Foto: Laura Vleugels
Met de reeks Makers van de expo zet het platform Coöperatief Wonen de creatieve handen en hoofden achter de tentoonstelling Hier wil ik wonen! in de kijker. Stijn Baets is één van de makers van de maquettes die de expo haar ruimtelijke gelaagdheid geven. Als architect met een bijzondere interesse in alternatieve woonmodellen verdiept hij zich al jaren in de vraag hoe collectieve vormen van eigenaarschap en samenwerking kunnen leiden tot betere woonkwaliteit. Zijn theoretische kennis over coöperatief wonen ging hand in hand met zijn praktische expertise in maquettebouw, waardoor hij een brug kon slaan tussen concept en ruimte. Zijn werk aan de maquettes was niet alleen een technisch, maar ook een inhoudelijk onderzoek naar wat wonen vandaag kan betekenen.
################
* [OPDRACHT A]: Haal uit de tekst over Stijn Baets woord voor woord het stuk dat begint bij "Foto: Laura Vleugels" en eindigt bij "vandaag kan betekenen.".
* [OPDRACHT B]: Herschrijf de alinea uit de tekst over Stijn Baets die begint met "Met de reeks Makers van de expo" als een korte opsomming met de belangrijkste feiten.
De regels hieronder komen uit een andere bron.

* [INHOUD DATASET]:
################
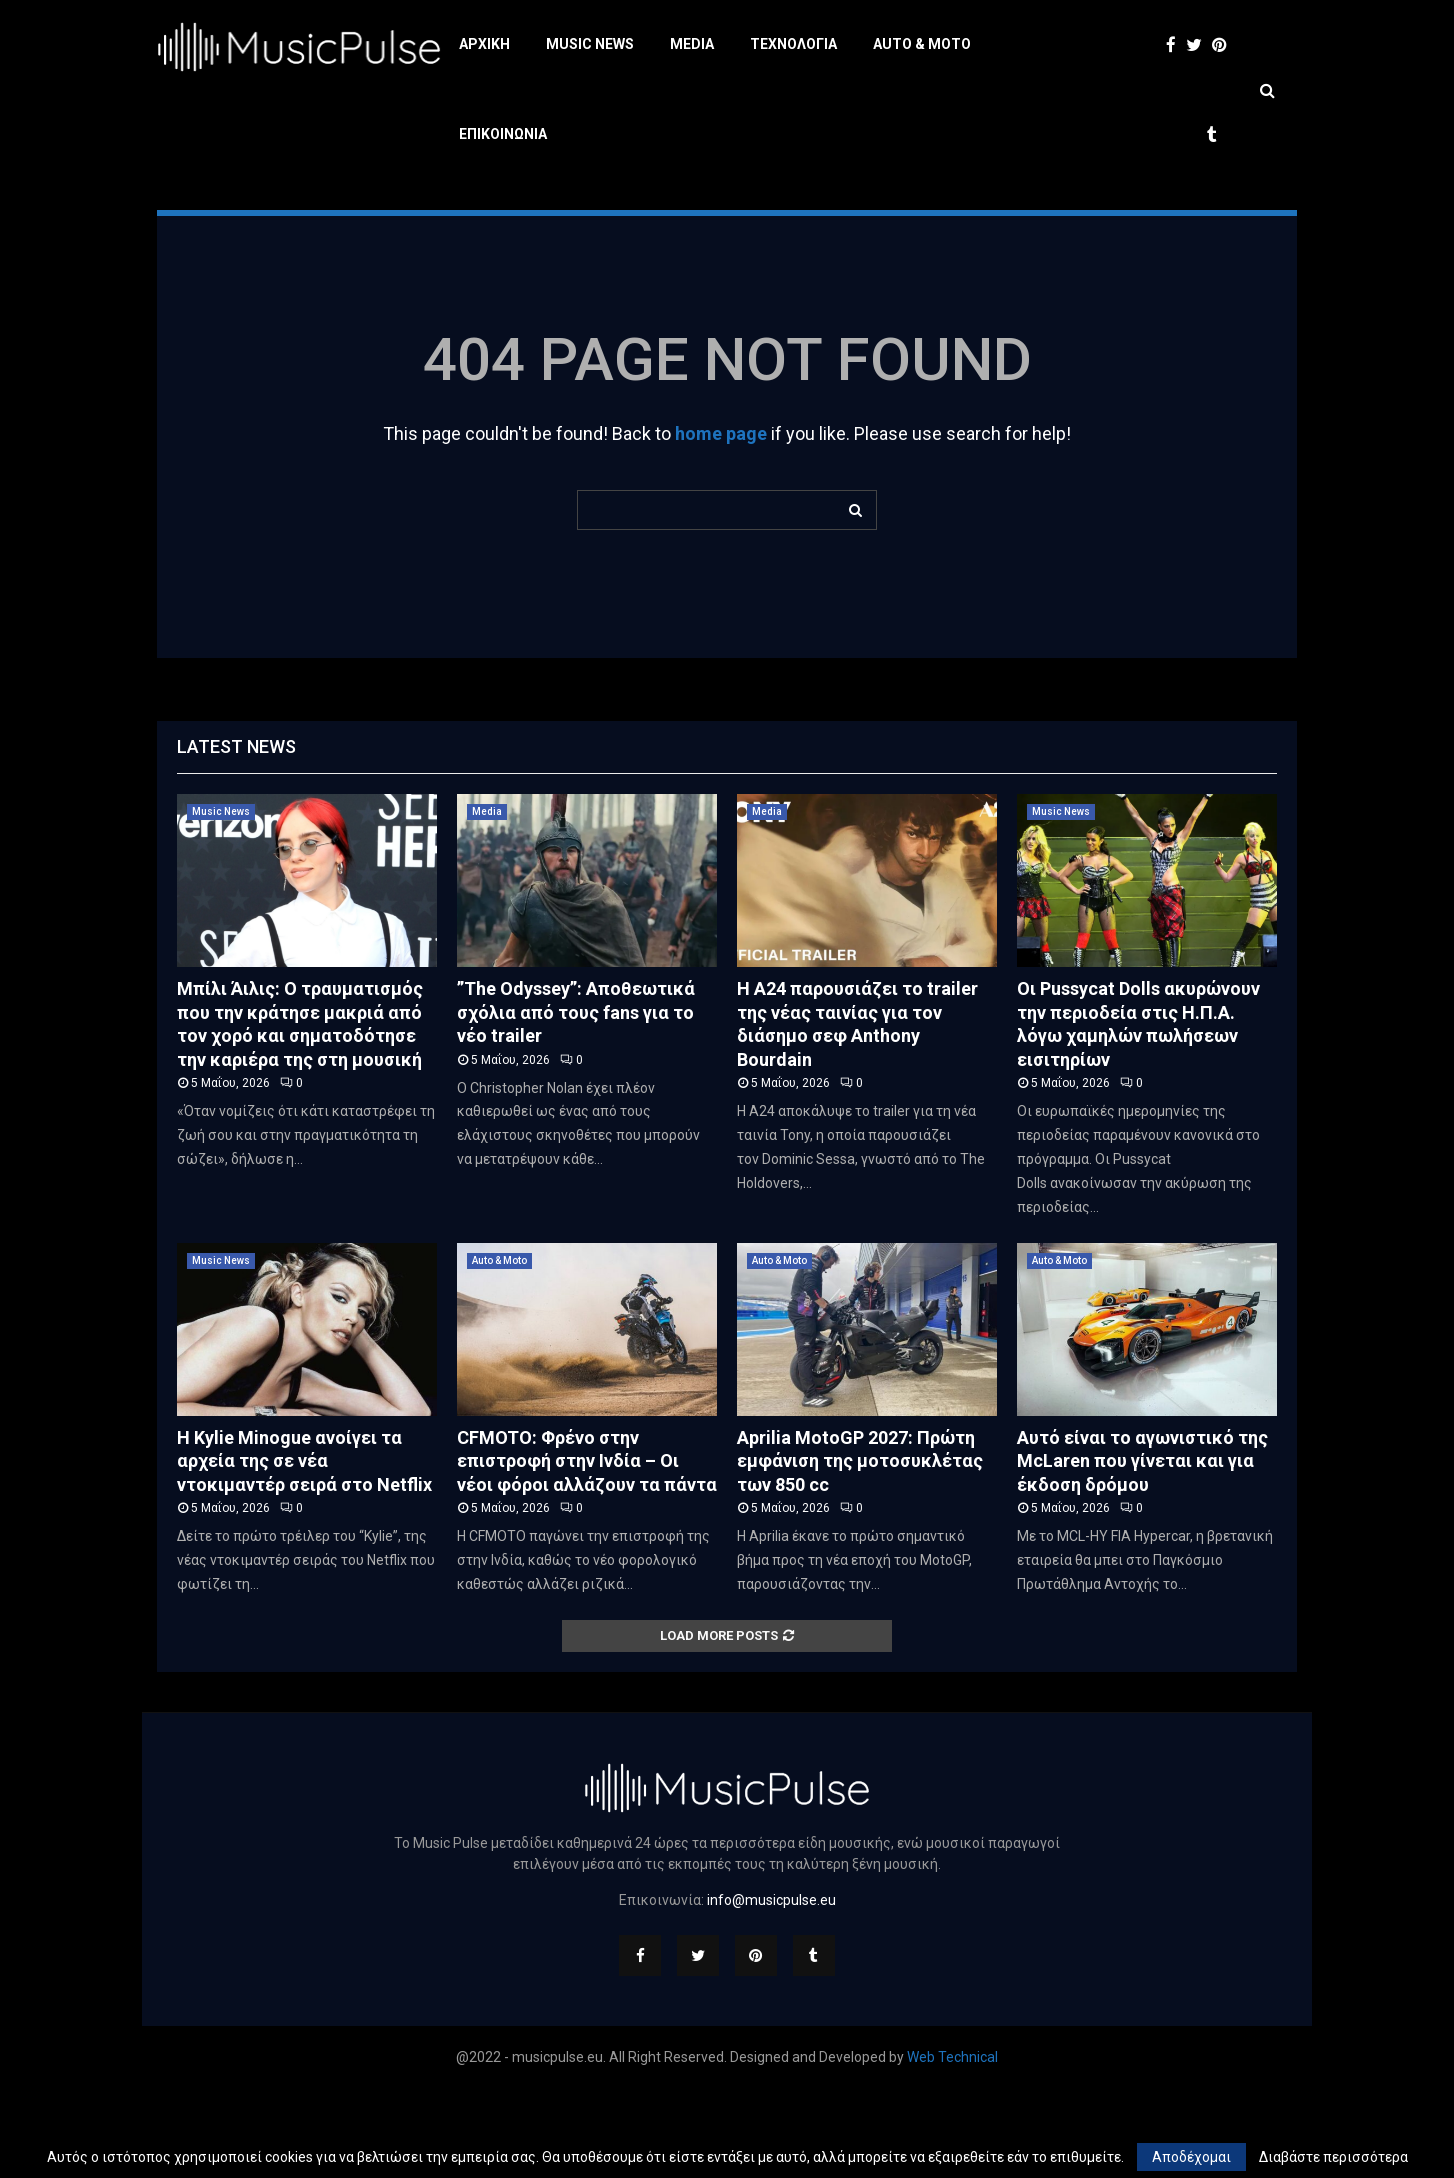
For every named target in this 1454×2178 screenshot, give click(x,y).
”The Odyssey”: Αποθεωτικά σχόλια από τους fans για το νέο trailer (576, 1102)
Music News (590, 44)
################
* [VOLLEDIG ANTWOORD A]:
Foto: Laura Vleugels
Met de reeks Makers van de expo zet het platform Coöperatief Wonen de creatieve handen en hoofden achter de tentoonstelling Hier wil ik wonen! in de kijker. Stijn Baets is één van de makers van de maquettes die de expo haar ruimtelijke gelaagdheid geven. Als architect met een bijzondere interesse in alternatieve woonmodellen verdiept hij zich al jaren in de vraag hoe collectieve vormen van eigenaarschap en samenwerking kunnen leiden tot betere woonkwaliteit. Zijn theoretische kennis over coöperatief wonen ging hand in hand met zijn praktische expertise in maquettebouw, waardoor hij een brug kon slaan tussen concept en ruimte. Zijn werk aan de maquettes was niet alleen een technisch, maar ook een inhoudelijk onderzoek naar wat wonen vandaag kan betekenen.

* [VOLLEDIG ANTWOORD B]:
- Met de reeks Makers van de expo zet het platform Coöperatief Wonen de makers achter de tentoonstelling Hier wil ik wonen! in de kijker.
- Stijn Baets is één van de makers van de maquettes die de expo haar ruimtelijke gelaagdheid geven.
- Als architect met interesse in alternatieve woonmodellen onderzoekt hij al jaren hoe collectief eigenaarschap en samenwerking tot betere woonkwaliteit kunnen leiden.
- Hij combineerde theoretische kennis over coöperatief wonen met praktische expertise in maquettebouw en sloeg zo een brug tussen concept en ruimte.
- Zijn werk aan de maquettes was zowel een technisch als een inhoudelijk onderzoek naar wat wonen vandaag kan betekenen.